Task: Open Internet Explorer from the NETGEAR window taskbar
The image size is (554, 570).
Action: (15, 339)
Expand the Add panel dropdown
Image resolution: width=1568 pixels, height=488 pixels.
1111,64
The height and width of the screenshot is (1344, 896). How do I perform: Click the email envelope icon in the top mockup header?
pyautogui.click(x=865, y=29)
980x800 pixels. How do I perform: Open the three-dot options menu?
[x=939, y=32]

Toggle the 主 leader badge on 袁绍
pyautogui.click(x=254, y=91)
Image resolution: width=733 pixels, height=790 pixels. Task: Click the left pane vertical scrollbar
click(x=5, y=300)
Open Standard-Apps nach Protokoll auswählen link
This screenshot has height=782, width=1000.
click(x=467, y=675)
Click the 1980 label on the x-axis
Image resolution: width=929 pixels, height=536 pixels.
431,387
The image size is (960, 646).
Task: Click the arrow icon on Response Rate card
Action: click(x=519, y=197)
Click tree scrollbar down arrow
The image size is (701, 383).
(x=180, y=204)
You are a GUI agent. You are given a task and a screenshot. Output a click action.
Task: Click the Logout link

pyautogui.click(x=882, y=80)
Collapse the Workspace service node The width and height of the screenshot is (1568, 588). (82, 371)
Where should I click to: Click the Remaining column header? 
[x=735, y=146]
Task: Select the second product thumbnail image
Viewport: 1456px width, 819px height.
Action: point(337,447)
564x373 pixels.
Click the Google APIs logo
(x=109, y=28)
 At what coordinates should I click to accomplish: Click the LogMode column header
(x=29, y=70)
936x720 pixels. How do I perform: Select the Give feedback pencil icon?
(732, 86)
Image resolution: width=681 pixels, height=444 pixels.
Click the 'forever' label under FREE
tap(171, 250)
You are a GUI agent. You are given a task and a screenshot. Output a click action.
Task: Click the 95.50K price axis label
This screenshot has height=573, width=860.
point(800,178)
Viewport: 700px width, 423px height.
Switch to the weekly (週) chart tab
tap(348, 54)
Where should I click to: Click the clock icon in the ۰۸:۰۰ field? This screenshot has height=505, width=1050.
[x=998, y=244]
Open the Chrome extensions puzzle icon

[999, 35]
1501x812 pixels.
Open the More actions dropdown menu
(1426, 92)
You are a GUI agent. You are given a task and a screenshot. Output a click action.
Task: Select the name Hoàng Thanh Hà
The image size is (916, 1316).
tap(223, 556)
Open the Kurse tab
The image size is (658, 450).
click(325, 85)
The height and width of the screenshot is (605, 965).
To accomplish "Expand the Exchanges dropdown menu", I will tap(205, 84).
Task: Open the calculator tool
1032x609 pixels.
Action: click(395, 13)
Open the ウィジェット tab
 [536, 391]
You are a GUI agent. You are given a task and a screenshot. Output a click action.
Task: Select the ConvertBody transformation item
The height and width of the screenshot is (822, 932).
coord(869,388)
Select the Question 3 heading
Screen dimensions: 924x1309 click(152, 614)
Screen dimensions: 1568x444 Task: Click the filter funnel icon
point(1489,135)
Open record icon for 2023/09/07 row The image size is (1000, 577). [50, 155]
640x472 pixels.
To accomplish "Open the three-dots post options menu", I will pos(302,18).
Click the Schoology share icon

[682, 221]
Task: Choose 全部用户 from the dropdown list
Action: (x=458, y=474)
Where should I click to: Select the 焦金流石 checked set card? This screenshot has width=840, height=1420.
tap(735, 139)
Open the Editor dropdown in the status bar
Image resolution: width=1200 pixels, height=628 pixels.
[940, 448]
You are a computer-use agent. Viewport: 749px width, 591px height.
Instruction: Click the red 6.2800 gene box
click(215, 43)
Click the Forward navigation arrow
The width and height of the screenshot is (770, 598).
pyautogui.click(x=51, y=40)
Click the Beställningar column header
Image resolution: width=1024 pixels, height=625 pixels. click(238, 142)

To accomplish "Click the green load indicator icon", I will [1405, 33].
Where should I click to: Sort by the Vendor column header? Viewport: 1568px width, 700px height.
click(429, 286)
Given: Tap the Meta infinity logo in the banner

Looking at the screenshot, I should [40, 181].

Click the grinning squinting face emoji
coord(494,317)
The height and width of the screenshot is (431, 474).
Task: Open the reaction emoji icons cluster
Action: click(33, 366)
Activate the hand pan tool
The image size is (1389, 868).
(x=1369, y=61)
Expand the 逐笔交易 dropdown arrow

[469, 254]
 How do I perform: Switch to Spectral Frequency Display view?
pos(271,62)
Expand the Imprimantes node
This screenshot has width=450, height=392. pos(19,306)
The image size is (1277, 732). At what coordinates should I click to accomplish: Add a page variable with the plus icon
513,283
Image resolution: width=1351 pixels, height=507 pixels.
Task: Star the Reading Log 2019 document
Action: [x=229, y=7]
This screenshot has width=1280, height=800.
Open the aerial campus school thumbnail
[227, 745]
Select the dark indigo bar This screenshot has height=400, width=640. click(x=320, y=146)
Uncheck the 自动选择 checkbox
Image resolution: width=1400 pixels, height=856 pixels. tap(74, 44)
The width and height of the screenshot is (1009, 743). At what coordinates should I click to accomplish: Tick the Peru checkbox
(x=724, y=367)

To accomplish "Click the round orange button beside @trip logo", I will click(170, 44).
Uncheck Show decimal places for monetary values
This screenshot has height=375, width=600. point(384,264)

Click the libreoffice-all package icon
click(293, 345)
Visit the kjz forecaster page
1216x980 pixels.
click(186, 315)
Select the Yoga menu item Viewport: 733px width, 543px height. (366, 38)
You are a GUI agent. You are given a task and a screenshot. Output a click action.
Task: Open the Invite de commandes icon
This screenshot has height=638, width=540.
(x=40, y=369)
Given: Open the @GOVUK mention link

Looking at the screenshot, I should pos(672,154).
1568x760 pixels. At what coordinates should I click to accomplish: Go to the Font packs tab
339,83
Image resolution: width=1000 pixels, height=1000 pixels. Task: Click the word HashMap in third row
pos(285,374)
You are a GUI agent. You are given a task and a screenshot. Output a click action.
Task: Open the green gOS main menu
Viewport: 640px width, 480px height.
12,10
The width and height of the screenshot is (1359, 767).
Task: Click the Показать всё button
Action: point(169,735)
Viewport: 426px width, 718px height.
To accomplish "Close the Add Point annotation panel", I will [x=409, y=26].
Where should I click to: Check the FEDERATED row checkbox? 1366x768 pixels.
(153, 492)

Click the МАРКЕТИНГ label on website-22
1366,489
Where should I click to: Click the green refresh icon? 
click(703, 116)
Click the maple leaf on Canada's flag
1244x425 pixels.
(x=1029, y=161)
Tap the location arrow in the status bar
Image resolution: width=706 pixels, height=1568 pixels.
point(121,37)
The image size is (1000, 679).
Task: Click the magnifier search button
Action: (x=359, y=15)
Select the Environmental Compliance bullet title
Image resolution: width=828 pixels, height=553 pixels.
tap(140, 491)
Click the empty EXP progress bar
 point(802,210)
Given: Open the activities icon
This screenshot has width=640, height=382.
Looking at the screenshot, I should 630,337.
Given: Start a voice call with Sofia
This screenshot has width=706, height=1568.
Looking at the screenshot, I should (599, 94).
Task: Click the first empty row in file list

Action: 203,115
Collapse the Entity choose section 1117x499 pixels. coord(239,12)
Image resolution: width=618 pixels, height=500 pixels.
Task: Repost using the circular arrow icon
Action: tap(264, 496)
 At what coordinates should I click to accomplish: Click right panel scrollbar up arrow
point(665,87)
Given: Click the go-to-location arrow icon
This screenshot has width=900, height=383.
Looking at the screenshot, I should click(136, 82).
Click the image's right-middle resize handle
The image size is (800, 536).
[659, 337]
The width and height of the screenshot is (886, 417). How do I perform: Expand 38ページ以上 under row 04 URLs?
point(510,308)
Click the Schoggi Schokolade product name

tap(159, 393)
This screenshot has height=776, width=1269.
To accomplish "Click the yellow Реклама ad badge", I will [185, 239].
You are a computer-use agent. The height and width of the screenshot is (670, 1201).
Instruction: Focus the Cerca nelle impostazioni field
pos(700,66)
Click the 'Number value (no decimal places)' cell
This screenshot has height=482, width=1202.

++++++++++++++++++++

YOUR GOAL:
Please reproduce exactly the lines in the listing above from the one containing "Where should I click to: Click the green" through the one containing "Given: Click the go-to-location arrow icon", both included, and nothing more.

EXERCISE RESULT:
Where should I click to: Click the green refresh icon? 
click(703, 116)
Click the maple leaf on Canada's flag
1244x425 pixels.
(x=1029, y=161)
Tap the location arrow in the status bar
Image resolution: width=706 pixels, height=1568 pixels.
point(121,37)
The image size is (1000, 679).
Task: Click the magnifier search button
Action: (x=359, y=15)
Select the Environmental Compliance bullet title
Image resolution: width=828 pixels, height=553 pixels.
tap(140, 491)
Click the empty EXP progress bar
 point(802,210)
Given: Open the activities icon
This screenshot has width=640, height=382.
Looking at the screenshot, I should 630,337.
Given: Start a voice call with Sofia
This screenshot has width=706, height=1568.
Looking at the screenshot, I should (599, 94).
Task: Click the first empty row in file list

Action: 203,115
Collapse the Entity choose section 1117x499 pixels. coord(239,12)
Image resolution: width=618 pixels, height=500 pixels.
Task: Repost using the circular arrow icon
Action: tap(264, 496)
 At what coordinates should I click to accomplish: Click right panel scrollbar up arrow
point(665,87)
Given: Click the go-to-location arrow icon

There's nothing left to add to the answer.